Stored data entries:
════

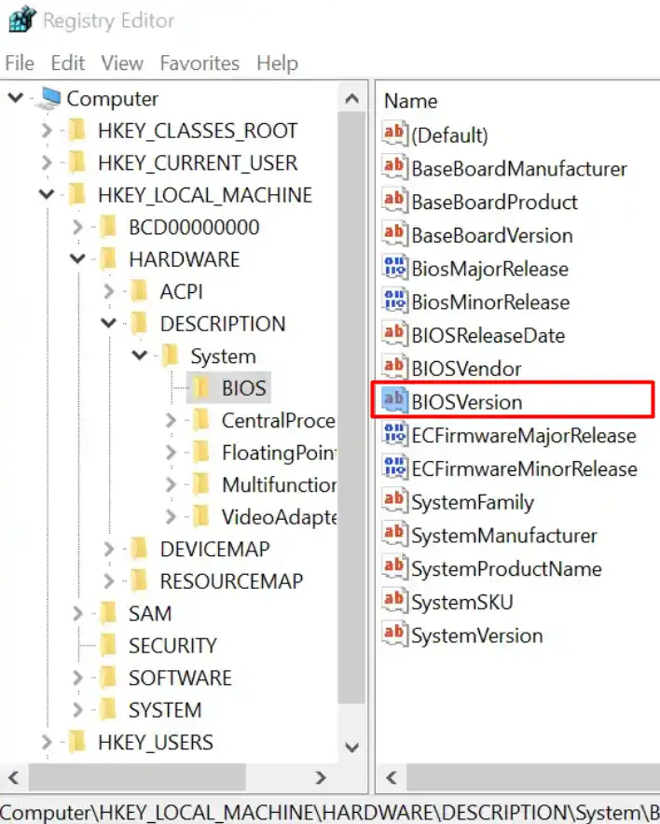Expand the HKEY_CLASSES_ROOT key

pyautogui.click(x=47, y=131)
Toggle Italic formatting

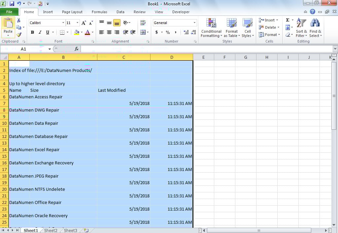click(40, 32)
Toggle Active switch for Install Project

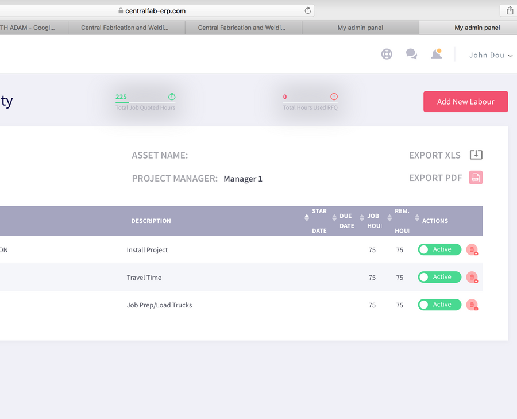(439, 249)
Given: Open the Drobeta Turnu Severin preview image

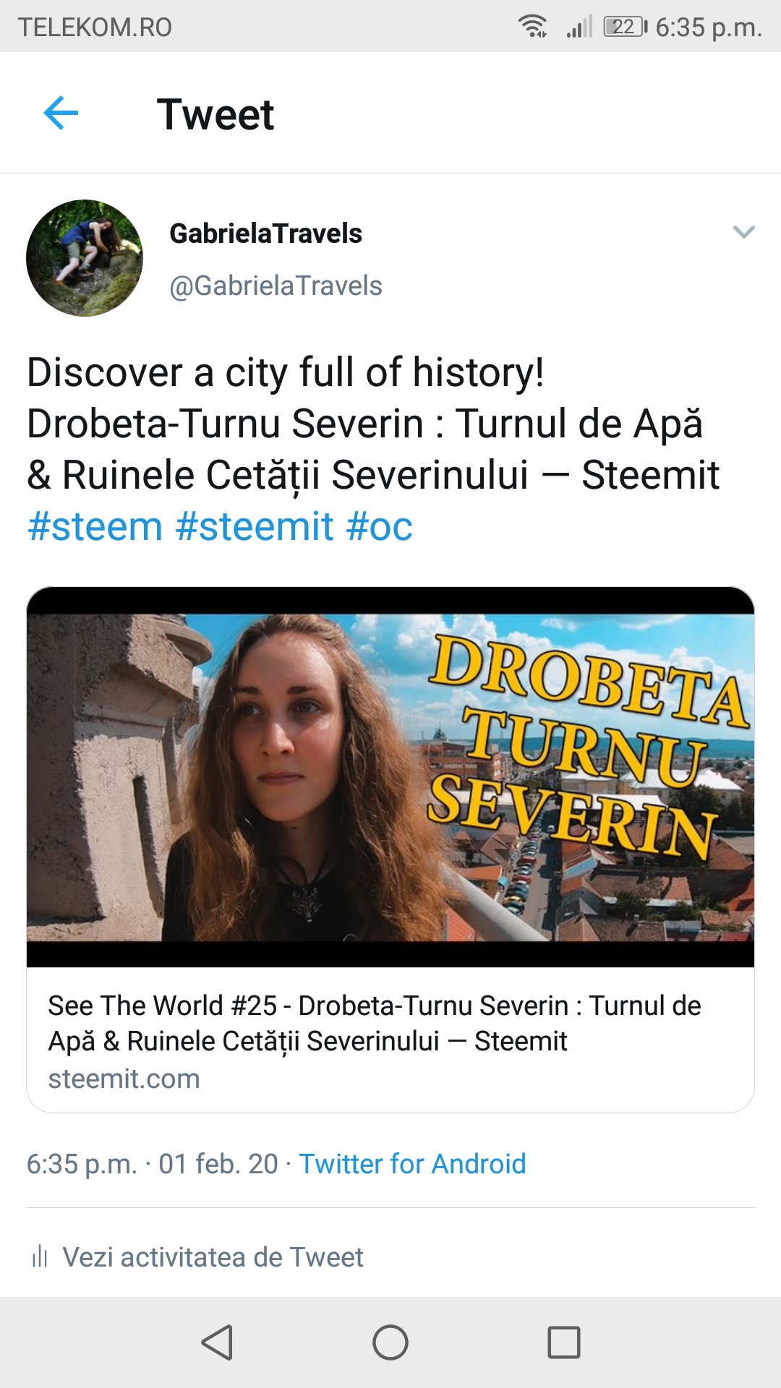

════

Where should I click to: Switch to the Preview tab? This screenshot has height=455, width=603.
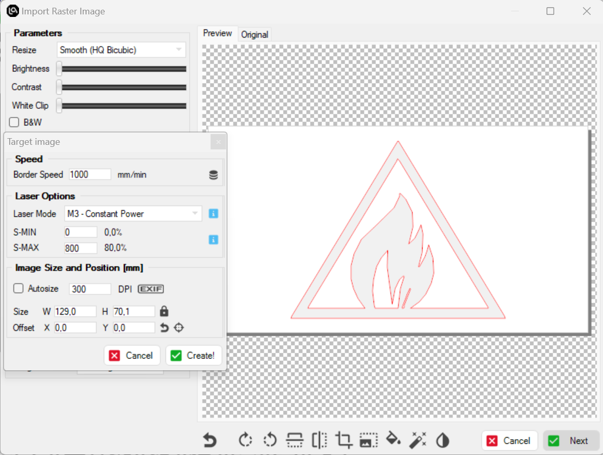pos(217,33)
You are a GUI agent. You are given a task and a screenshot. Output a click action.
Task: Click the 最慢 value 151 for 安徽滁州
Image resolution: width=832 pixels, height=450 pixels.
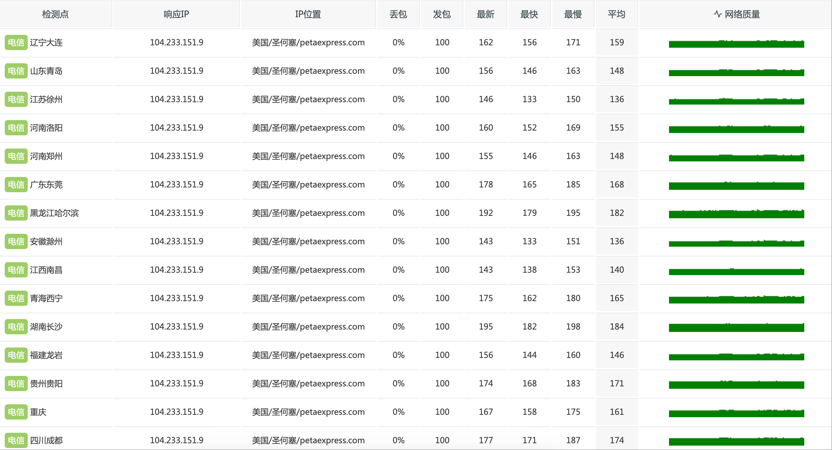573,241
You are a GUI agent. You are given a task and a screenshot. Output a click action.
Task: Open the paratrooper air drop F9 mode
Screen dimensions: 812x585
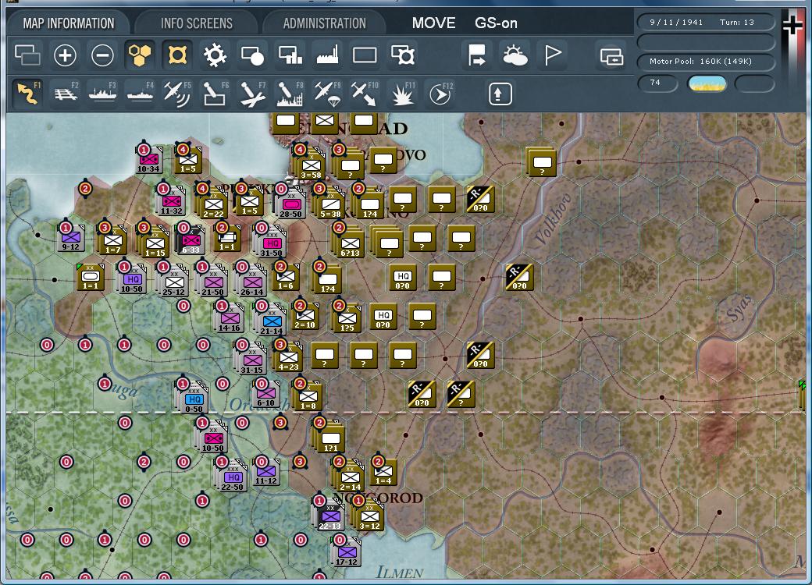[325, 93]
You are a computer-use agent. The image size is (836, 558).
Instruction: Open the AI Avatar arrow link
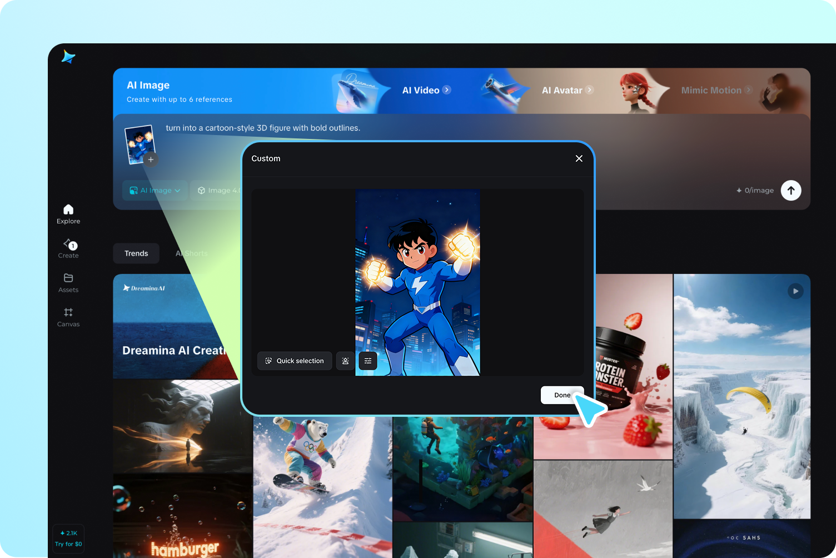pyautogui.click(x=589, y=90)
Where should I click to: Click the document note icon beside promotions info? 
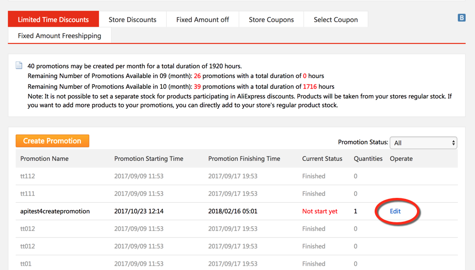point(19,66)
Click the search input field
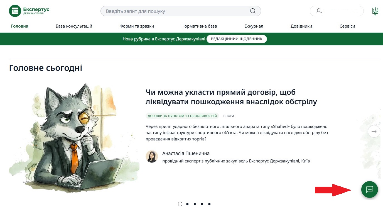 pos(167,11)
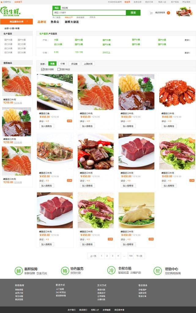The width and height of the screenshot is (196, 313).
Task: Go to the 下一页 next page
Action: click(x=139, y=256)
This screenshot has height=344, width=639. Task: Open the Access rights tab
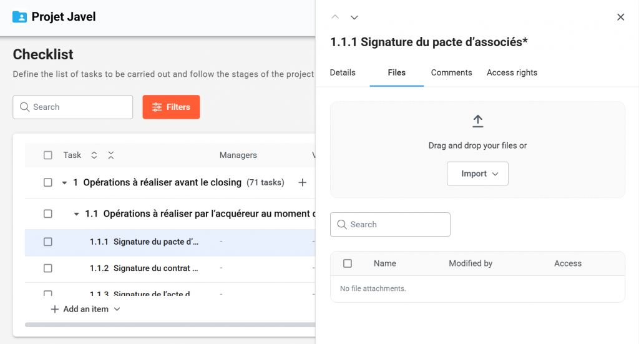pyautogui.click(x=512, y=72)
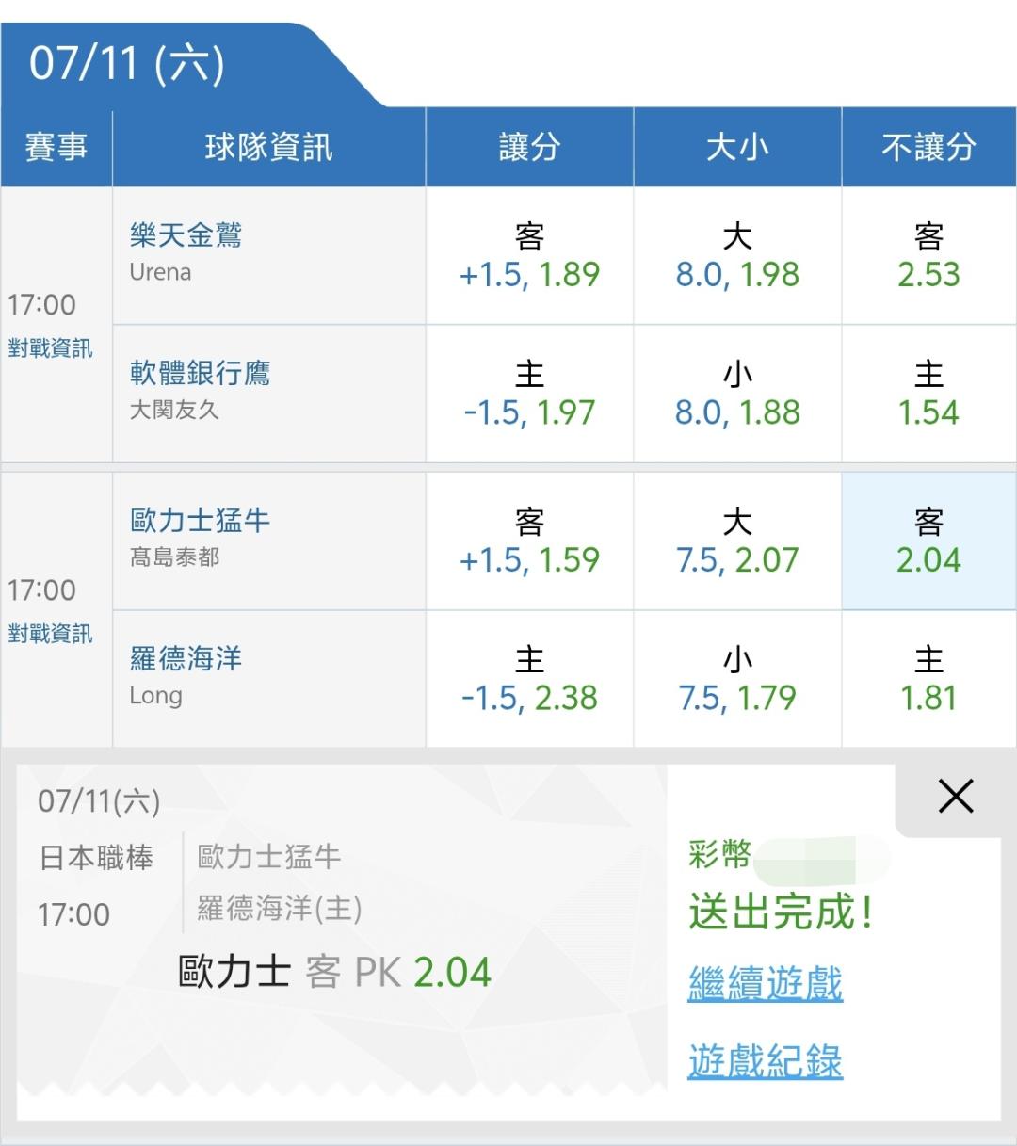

════

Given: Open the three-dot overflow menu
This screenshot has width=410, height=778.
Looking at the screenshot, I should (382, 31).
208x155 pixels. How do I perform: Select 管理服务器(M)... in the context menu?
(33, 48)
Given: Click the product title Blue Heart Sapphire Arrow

════

**Work to be completed:**
Starting with the line above that holds "208x155 pixels. How" and stopping with the line that holds "Given: Click the", reproduce each line exactly, omitting all other lines.

**Written response:**
208x155 pixels. How do I perform: Select 管理服务器(M)... in the context menu?
(33, 48)
Given: Click the product title Blue Heart Sapphire Arrow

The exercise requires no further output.